27 November 2007

fuck

today i feel: shitty
today i'm hearing: burkina's tank and my own frustration
today i'm thinking: i'll never be good at anything (even though that isn't true)

I'm going to say this because I need to get it out of my system. I don't care how silly and petty and unimportant it seems; I need to say it or I'm going to explode. And I'm going to say it here because Randy and Segun and Aaron and everyone involved in this show and this department don't come here and so they won't read it and I won't get crap about it tomorrow during class. Sorry to all of you who have to read this angsty shit.

I missed the most important cue in the entire fucking play tonight. I missed it and everyone in the audience, the staff, the cast... Everyone knew it. You cannot cover up a mistake like that. It was going so well until that fucking gunshot and I screwed it up. Then I did something worse: I let it throw me off. I started fucking up the second act, which was even more obvious because the giant, flashing mistake was there to begin with. That is not allowed. That is not appropriate. That is not forgivable.

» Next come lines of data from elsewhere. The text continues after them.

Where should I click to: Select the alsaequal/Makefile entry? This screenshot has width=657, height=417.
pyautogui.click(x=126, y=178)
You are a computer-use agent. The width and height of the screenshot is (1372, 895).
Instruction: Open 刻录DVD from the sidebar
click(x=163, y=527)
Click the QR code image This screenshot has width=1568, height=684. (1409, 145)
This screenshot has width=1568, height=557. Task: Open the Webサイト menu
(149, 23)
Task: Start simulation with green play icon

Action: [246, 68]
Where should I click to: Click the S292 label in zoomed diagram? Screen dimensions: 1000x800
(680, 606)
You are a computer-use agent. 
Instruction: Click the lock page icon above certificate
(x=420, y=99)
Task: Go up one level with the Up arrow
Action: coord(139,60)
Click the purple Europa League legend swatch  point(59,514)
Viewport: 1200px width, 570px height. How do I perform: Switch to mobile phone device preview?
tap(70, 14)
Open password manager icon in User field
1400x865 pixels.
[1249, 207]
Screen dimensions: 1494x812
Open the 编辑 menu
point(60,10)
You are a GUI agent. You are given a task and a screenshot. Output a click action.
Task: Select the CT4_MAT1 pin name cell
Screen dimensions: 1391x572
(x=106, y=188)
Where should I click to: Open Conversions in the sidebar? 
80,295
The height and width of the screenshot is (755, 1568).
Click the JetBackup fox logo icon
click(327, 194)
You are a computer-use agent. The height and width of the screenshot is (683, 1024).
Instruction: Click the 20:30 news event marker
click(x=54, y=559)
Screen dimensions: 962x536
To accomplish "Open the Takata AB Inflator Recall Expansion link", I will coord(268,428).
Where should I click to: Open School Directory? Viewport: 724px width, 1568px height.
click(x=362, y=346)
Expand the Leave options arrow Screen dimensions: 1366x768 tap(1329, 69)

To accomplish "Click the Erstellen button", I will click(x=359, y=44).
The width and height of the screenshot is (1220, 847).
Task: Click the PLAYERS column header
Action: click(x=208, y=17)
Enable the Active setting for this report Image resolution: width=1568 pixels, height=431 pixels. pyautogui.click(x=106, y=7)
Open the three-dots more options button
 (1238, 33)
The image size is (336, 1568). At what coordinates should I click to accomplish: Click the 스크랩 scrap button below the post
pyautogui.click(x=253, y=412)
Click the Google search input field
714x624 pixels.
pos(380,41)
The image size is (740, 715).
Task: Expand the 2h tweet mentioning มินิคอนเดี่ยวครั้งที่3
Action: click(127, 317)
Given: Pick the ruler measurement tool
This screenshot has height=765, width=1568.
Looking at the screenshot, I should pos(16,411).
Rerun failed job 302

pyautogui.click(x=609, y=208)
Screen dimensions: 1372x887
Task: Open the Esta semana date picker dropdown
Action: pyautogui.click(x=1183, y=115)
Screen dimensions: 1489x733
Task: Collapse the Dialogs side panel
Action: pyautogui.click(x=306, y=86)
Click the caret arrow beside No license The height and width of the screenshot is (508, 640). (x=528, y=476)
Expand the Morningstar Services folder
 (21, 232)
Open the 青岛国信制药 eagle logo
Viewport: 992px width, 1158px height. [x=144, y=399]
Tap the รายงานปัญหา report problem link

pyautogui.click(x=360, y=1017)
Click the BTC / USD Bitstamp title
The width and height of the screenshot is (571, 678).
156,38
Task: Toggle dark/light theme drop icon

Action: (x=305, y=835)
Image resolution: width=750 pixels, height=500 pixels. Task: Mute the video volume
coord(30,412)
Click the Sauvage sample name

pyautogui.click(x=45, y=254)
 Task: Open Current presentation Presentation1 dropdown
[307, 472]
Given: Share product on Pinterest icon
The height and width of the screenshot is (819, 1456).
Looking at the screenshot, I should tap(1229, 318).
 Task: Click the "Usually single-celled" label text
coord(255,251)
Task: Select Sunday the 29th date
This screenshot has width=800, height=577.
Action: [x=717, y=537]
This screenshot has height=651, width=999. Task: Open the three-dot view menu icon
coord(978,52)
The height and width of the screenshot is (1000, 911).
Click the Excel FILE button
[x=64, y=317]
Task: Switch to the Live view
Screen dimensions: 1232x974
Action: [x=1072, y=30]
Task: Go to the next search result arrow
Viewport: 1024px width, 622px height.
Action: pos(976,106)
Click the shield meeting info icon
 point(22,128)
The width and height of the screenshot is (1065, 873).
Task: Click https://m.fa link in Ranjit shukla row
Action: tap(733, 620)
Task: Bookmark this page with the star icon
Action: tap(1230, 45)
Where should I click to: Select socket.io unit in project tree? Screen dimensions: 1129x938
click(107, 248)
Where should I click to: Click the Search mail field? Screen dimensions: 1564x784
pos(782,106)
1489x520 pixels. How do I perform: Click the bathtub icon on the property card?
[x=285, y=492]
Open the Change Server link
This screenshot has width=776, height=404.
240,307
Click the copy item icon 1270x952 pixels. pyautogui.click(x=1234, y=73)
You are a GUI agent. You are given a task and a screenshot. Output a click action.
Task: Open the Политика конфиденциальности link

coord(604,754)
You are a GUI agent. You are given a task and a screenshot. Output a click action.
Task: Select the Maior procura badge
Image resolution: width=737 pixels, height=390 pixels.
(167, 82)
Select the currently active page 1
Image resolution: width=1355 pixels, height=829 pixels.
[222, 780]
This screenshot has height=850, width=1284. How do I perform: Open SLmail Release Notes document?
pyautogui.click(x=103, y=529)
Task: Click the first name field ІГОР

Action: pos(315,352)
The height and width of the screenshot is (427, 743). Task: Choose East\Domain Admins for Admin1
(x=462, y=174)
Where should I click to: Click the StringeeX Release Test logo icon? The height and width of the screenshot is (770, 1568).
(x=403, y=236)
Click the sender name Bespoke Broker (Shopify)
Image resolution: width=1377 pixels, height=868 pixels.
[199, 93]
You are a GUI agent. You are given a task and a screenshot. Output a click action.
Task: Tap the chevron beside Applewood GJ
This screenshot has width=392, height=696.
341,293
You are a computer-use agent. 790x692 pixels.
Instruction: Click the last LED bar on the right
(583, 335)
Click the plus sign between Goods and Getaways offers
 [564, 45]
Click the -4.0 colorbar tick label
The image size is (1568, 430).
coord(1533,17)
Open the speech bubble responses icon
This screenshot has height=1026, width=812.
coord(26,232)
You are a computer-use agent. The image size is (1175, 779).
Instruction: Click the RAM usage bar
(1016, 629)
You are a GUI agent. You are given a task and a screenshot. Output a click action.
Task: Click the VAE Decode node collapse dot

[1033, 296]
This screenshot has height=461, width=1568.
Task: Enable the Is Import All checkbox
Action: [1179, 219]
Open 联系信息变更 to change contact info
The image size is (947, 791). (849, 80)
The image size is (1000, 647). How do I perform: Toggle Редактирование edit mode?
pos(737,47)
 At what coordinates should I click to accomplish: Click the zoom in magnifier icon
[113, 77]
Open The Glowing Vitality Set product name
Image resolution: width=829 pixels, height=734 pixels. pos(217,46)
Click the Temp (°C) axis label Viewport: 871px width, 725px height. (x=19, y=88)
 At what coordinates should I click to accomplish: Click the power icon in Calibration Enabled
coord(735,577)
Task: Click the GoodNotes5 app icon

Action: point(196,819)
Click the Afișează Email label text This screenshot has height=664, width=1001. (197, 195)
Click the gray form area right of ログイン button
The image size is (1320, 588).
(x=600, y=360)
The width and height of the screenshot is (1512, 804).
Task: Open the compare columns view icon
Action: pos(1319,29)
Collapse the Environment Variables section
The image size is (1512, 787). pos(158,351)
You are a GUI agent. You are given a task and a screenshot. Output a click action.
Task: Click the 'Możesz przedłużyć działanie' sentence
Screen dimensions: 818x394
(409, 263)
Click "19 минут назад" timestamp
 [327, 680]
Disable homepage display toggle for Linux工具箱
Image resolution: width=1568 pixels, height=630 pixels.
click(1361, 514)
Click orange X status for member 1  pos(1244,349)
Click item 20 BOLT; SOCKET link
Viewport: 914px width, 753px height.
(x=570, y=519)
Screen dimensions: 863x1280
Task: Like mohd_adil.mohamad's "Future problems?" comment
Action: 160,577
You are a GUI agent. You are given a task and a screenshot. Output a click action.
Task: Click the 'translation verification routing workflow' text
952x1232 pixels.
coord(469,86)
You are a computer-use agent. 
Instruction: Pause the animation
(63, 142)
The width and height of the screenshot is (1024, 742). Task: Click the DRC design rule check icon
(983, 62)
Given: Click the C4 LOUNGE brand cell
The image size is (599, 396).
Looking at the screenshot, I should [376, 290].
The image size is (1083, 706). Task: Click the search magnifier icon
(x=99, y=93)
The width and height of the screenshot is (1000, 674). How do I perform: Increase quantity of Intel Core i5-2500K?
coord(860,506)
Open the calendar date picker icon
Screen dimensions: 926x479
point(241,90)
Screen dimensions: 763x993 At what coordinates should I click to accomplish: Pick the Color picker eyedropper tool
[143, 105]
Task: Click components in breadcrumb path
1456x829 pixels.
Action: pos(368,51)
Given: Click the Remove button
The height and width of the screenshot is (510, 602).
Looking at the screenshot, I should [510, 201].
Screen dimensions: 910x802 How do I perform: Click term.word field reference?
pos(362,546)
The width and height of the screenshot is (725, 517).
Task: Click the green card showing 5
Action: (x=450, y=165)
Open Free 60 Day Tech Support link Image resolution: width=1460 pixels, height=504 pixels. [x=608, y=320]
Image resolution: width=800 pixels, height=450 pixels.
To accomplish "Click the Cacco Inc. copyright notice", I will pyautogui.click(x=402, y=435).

And it doesn't really matter that (at least according to my sound board op) tomorrow's going to be so technically flawed that my fat, meaty mistake will crumble to dust in light of its larger, more formidable brothers. It doesn't matter that Randy was happy with the show (which I've been telling him he would be for the past fucking month) or that Segun said it was okay or that everyone was reassuring me that I did a 'Good Job'. Because I did *not* do a good job, we rehearsed that fucker right before we started and even if I did screw up one cue, I shouldn't have screwed up any others. I didn't keep my head. I didn't let it go. I held it in and was on the edge of tears for two fucking hours because of that goddamned cue and I will hate myself until I get it fucking RIGHT.

And I know it's trivial. And I know it doesn't matter. But you know what? It's my life right now. And if I can't get anything else right, I should at least be able to make the lights turn off when they need to turn off.